Another new option therapy for GAVE is radiofrequency ablation, which allows larger mucosal surfaces to be treated. A recent study16 suggests that radiofrequency ablation is a safe and effective treatment for recurrent bleeding from GAVE. However this technique requires additional training, is more expensive than other options and is not widely available.16 Potential complications are the same as for APC and includes perforation and bleeding.16

In this case, the patient was initially treated with APC after being diagnosed with GAVE as the cause of severe iron deficiency anemia, however this strategy was not successful.

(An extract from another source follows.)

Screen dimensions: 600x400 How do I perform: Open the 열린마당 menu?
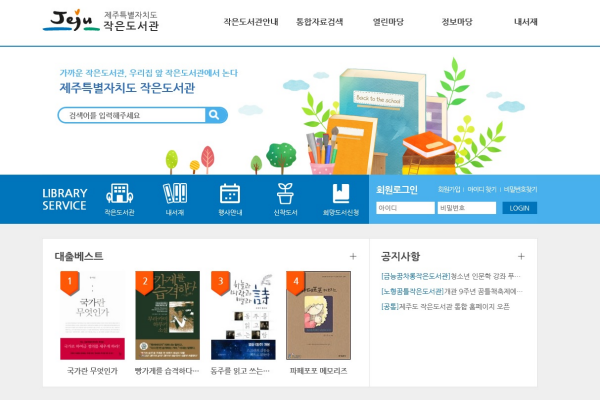388,22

APC treatment might not be effective in some cases and this could be explained by the limited depth of thermal injury.10

Even tough portal hypertensive gastropathy was mild and probably not the cause of anemia, because of the severe presentation without active bleeding, the patient started on propranolol which is the first line treatment to reduce portal pressure.9

EBL is widely employed as an effective treatment for esophageal varices because of its capacity to obliterate submucosal varices. With respect to GAVE, since the histological changes are present in the mucosa and submucosal layer, EBL may be more effective because of its ability to obliterate the submucosal vascular plexus.10 In this patient, the presence of extensive areas of the antrum affected with a high-density of both mucosal and submucosal vascular malformations is a likely explanation for the primary failure of the APC treatment. Given the fast recurrence of severe anemia, often within 4 weeks, the decision to perform EBL yielded positive results, with eradication of GAVE with 4 sessions of EBL with no complications, namely abdominal pain.

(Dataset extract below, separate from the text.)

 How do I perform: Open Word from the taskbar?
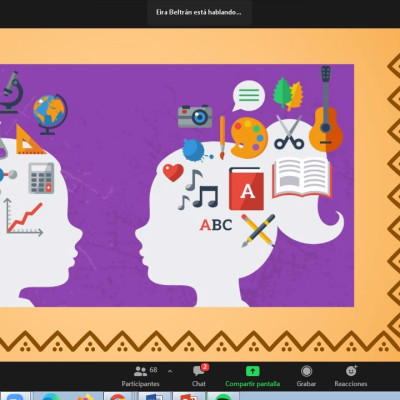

Even though our case report is in accordance with recent literature some issues still need to be elucidated in order to improve the treatment of GAVE with EBL. The optimal interval between treatment sessions, the potential role of combined therapy with APC in patients with poor response and the need of endoscopic surveillance for recurrence after eradication since the etiology of GAVE are still unknown.

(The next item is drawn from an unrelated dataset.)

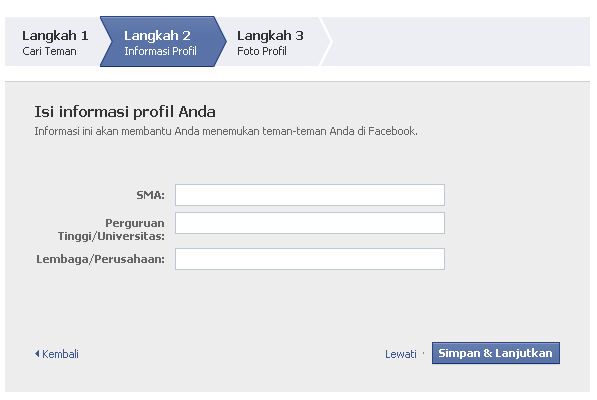597x400 pixels.
Task: Click the Cari Teman subtitle text
Action: coord(49,51)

Some studies14,15 suggest that the number of sessions required for GAVE eradication is inferior when using EBL compared to APC, resulting in inferior health care costs for that group of patients. However, randomized controlled trials are lacking to determine whether EBL is more cost effective than APC as the primary endoscopic therapy for GAVE.

In summary, GAVE is a rare cause of chronic gastrointestinal blood loss and iron deficiency anemia, often associated with chronic diseases such as cirrhosis. We report an unusual case of GAVE with severe symptomatic anemia, with no response to primary endoscopic therapy with APC despite correct intravenous iron supplementation between endoscopic treatments. After initiating GAVE eradication with EBL the patient became asymptomatic. EBL may in the future be used as the initial endoscopic treatment to eradicate GAVE, but larger studies are needed to clarify this issue.

The authors have no conflicts of interest to declare.